> **Exercise goal**: Retype exactly the lines from the line with "Instruction: Click reaction" to the end of the data, keeping both boundary lines.

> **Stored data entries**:
——
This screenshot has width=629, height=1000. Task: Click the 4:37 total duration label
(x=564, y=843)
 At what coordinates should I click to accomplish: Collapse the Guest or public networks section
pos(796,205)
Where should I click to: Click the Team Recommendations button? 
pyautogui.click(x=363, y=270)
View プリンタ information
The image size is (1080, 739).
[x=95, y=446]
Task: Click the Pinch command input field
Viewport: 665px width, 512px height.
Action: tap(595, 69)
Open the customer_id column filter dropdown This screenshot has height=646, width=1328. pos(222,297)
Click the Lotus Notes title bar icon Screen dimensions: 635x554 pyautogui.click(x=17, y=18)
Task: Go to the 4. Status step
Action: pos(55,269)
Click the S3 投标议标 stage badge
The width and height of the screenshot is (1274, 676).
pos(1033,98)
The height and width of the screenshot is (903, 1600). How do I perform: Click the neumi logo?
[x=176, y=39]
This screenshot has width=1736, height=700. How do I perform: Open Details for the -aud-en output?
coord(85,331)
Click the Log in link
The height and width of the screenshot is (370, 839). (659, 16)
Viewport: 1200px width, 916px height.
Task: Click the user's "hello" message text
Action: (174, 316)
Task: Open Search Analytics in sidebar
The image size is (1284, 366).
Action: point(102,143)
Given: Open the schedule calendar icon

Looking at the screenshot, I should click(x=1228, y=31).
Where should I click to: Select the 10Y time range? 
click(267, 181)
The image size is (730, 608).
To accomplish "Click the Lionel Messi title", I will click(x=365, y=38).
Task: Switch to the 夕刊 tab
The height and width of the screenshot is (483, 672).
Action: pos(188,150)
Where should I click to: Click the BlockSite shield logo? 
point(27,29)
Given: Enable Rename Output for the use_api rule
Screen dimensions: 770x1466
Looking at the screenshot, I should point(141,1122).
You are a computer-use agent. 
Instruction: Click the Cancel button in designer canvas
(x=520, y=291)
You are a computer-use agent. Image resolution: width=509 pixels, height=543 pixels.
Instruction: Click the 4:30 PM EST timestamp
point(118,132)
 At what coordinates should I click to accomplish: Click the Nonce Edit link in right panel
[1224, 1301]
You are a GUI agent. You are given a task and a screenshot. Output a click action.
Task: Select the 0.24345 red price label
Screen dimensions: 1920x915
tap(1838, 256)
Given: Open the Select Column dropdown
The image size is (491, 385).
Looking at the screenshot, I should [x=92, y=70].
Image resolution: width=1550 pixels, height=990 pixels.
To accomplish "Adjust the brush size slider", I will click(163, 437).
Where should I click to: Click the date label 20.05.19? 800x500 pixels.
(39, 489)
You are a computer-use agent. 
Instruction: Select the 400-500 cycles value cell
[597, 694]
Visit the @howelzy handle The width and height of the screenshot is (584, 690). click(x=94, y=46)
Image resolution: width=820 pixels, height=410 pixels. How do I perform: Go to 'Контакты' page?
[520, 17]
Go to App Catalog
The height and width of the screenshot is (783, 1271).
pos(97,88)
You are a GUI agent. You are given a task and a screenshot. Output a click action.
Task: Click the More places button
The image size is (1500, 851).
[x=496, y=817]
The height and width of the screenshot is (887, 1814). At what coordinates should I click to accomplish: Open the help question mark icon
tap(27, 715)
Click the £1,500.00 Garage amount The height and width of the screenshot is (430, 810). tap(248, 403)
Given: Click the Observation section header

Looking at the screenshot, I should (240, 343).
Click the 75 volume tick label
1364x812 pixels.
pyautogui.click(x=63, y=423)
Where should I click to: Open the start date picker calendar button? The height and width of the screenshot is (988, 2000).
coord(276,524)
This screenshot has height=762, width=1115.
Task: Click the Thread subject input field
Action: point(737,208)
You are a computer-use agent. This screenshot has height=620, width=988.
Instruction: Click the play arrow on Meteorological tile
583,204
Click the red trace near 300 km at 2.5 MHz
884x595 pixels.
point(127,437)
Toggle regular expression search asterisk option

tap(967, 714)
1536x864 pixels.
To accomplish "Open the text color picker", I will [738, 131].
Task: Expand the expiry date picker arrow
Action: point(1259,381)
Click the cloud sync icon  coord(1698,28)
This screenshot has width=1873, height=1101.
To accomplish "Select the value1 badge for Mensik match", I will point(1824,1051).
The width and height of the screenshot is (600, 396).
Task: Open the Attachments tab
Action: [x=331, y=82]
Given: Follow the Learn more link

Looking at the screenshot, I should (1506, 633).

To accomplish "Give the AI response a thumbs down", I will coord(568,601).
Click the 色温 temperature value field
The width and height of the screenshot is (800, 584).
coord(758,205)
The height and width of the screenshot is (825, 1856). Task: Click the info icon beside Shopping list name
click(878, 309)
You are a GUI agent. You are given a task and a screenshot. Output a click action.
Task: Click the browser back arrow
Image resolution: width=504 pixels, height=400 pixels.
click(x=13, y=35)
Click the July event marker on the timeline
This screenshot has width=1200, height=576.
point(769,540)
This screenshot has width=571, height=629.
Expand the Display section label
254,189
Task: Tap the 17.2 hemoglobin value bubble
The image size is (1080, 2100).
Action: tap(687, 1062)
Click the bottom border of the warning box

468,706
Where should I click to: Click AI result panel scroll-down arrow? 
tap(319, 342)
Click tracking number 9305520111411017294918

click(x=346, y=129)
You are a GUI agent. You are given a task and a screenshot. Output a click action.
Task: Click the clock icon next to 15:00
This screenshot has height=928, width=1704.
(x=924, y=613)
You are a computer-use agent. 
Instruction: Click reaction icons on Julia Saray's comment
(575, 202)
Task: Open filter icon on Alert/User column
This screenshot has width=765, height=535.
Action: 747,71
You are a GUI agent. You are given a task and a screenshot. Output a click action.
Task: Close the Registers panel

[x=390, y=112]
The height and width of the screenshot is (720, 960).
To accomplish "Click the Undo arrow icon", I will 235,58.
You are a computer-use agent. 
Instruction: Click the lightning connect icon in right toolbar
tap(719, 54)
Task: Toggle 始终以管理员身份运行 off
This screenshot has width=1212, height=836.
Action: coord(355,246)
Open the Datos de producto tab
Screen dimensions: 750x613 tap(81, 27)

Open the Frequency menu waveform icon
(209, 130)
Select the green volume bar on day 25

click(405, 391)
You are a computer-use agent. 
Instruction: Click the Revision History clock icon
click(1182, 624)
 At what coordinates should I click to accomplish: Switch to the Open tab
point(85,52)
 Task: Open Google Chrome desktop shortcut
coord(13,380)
——
> **Response to this task**:
Instruction: Click reaction icons on Julia Saray's comment
(575, 202)
Task: Open filter icon on Alert/User column
This screenshot has width=765, height=535.
Action: 747,71
You are a GUI agent. You are given a task and a screenshot. Output a click action.
Task: Close the Registers panel

[x=390, y=112]
The height and width of the screenshot is (720, 960).
To accomplish "Click the Undo arrow icon", I will 235,58.
You are a computer-use agent. 
Instruction: Click the lightning connect icon in right toolbar
tap(719, 54)
Task: Toggle 始终以管理员身份运行 off
This screenshot has width=1212, height=836.
Action: coord(355,246)
Open the Datos de producto tab
Screen dimensions: 750x613 tap(81, 27)

Open the Frequency menu waveform icon
(209, 130)
Select the green volume bar on day 25

click(405, 391)
You are a computer-use agent. 
Instruction: Click the Revision History clock icon
click(1182, 624)
 At what coordinates should I click to accomplish: Switch to the Open tab
point(85,52)
 Task: Open Google Chrome desktop shortcut
coord(13,380)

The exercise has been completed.